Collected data

---

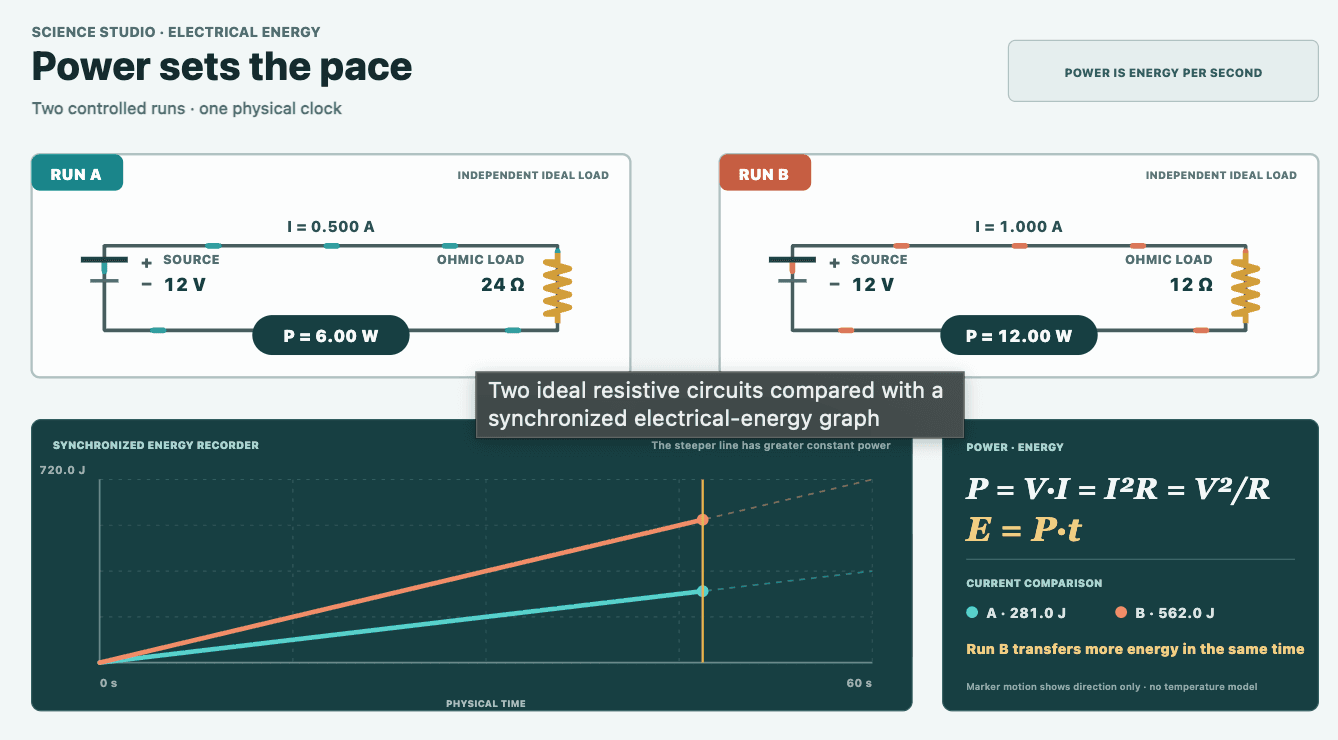
Task: Click the Run A battery source symbol
Action: coord(103,269)
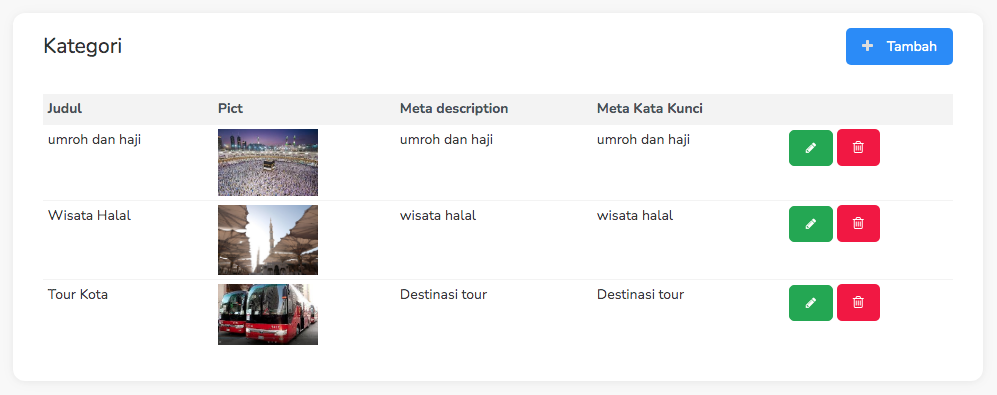
Task: Click the Kategori page heading
Action: (83, 46)
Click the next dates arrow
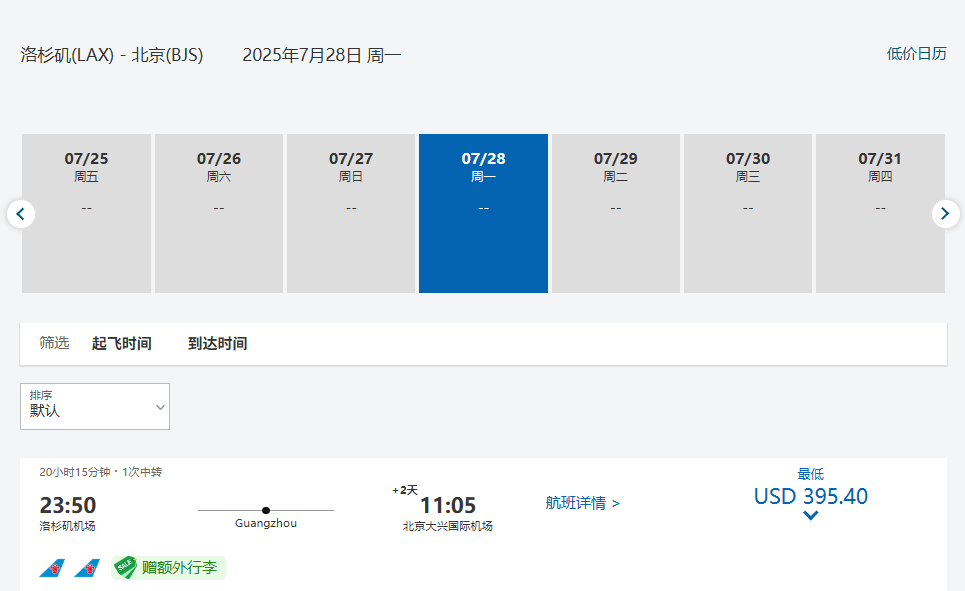965x591 pixels. (x=945, y=214)
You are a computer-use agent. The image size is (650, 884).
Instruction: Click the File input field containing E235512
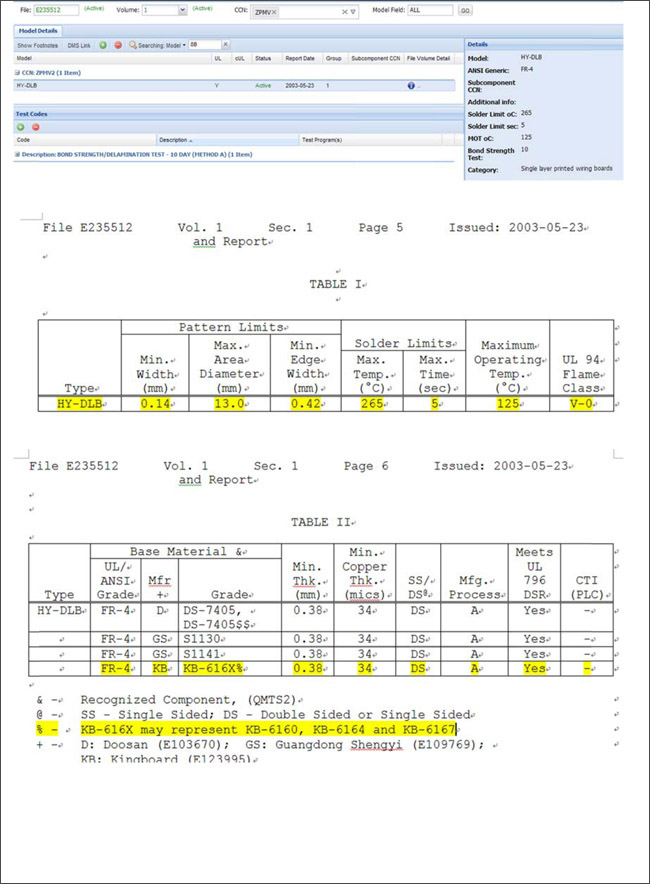click(55, 10)
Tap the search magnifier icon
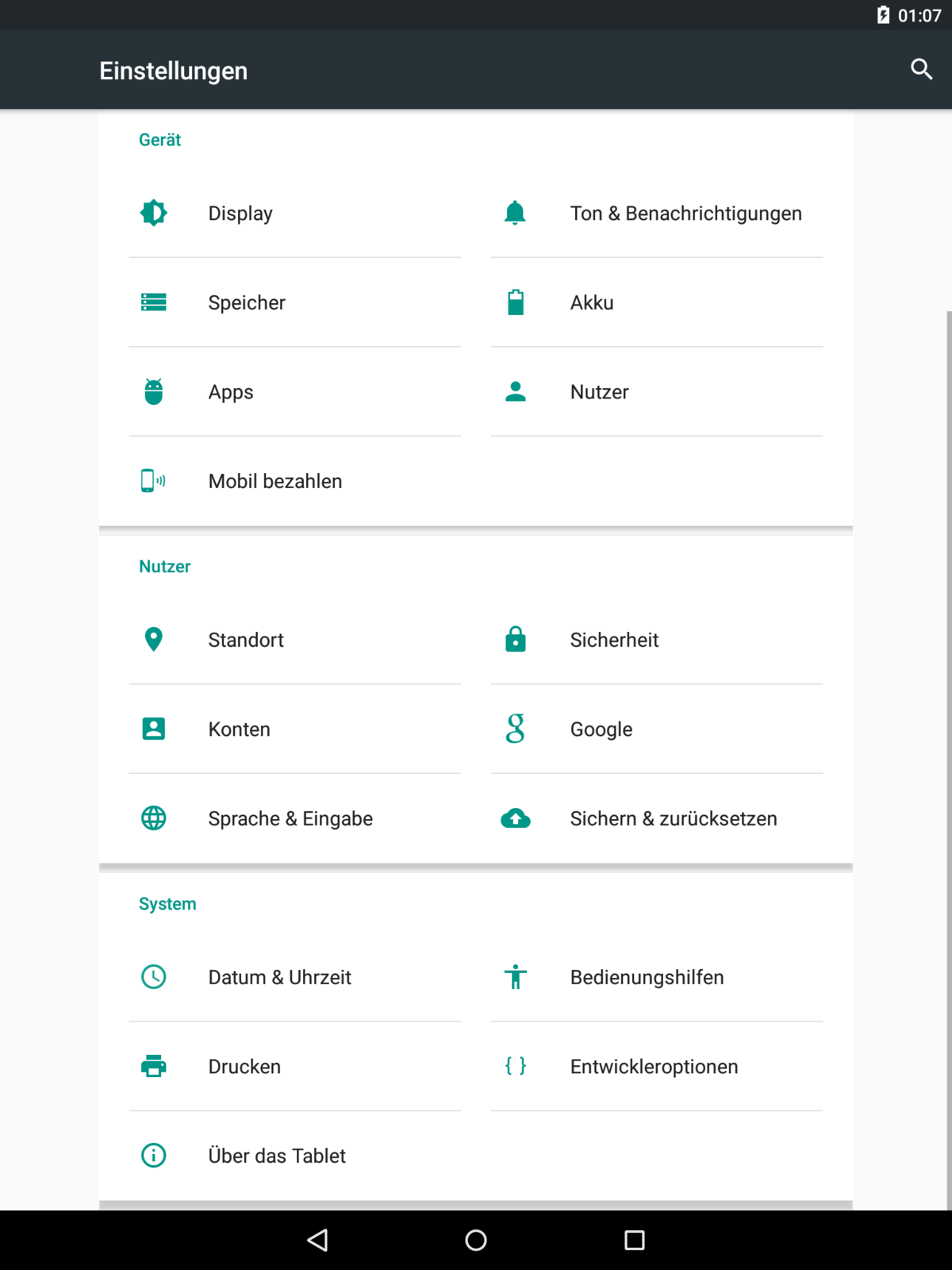 click(x=921, y=70)
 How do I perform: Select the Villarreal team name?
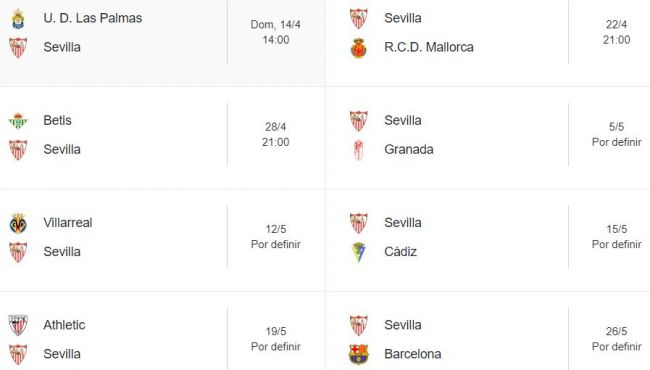click(x=68, y=223)
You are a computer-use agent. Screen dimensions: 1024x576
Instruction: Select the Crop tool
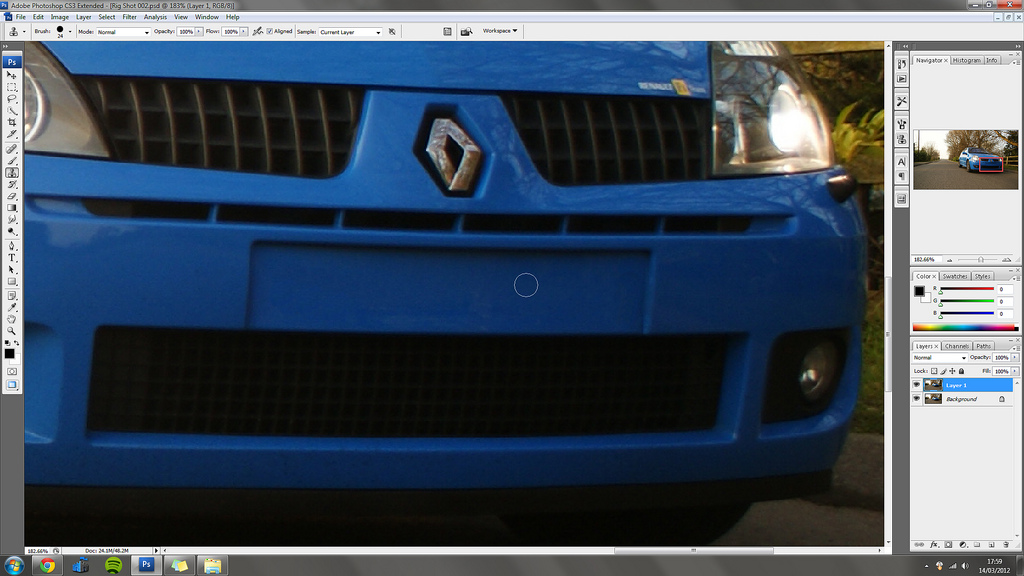click(12, 123)
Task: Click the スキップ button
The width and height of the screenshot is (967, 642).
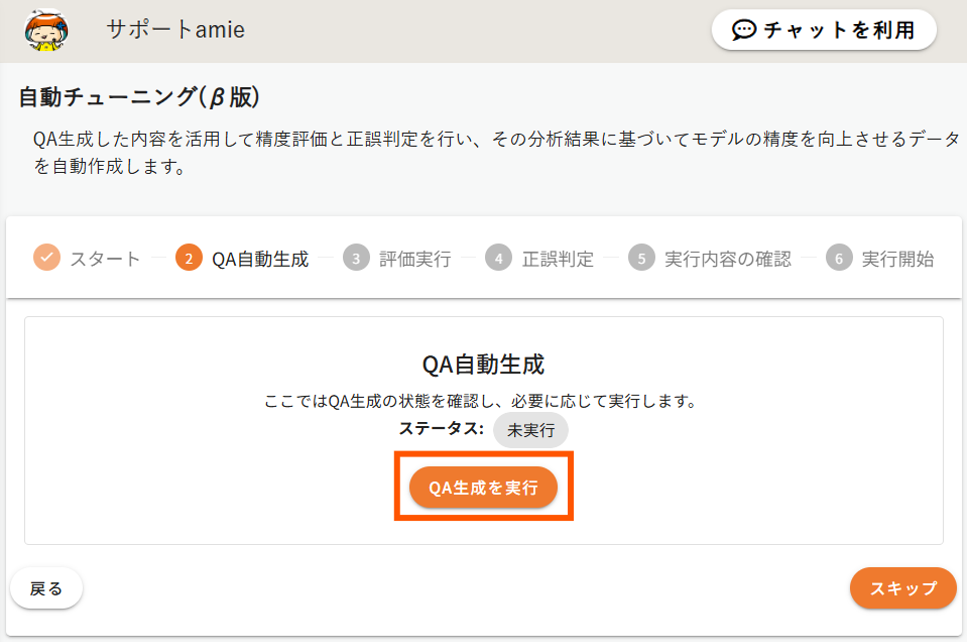Action: 903,588
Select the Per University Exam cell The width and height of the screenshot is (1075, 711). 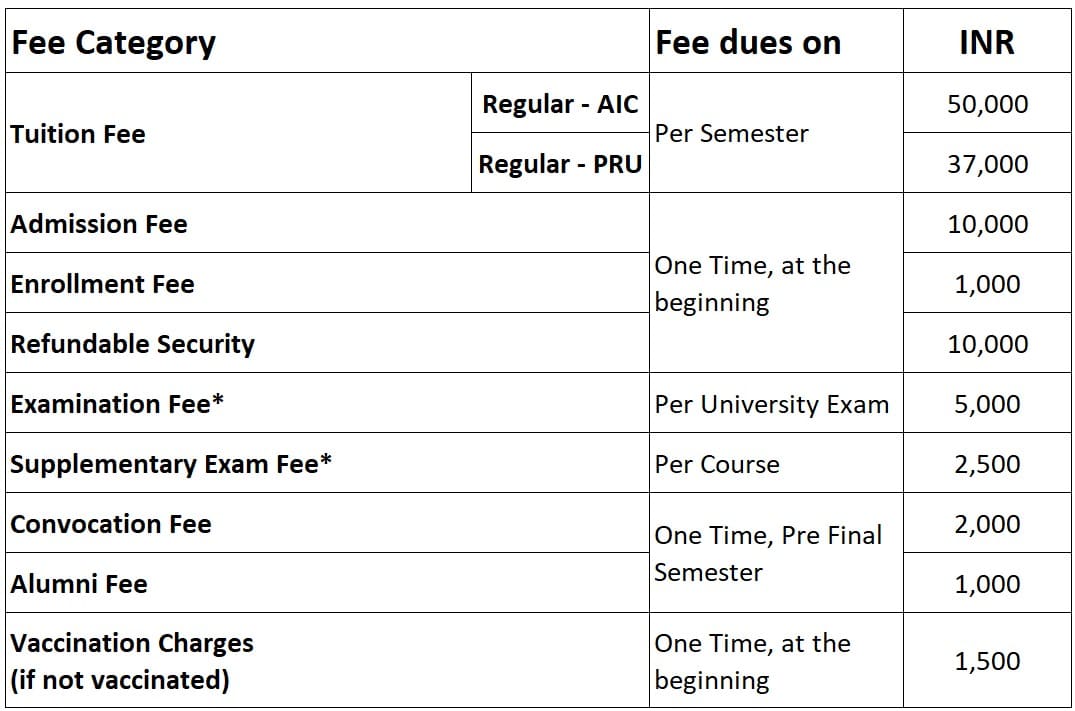tap(776, 403)
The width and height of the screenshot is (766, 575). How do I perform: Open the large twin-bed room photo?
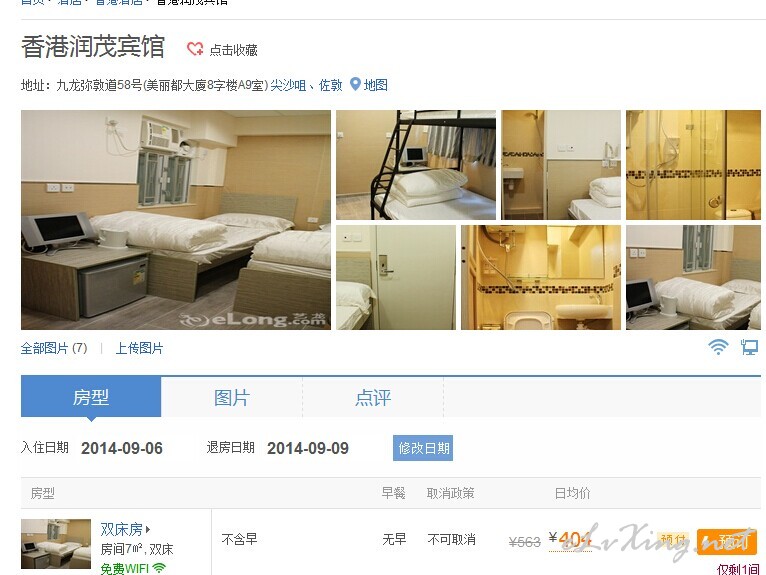coord(176,220)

---

▶ [DIRECTIONS]: Look through the entries above and list every line containing "agent".

▶ [REPLY]:
You are a computer-use agent. The image size is (650, 884).
You are a computer-use agent. Screen dimensions: 1024x576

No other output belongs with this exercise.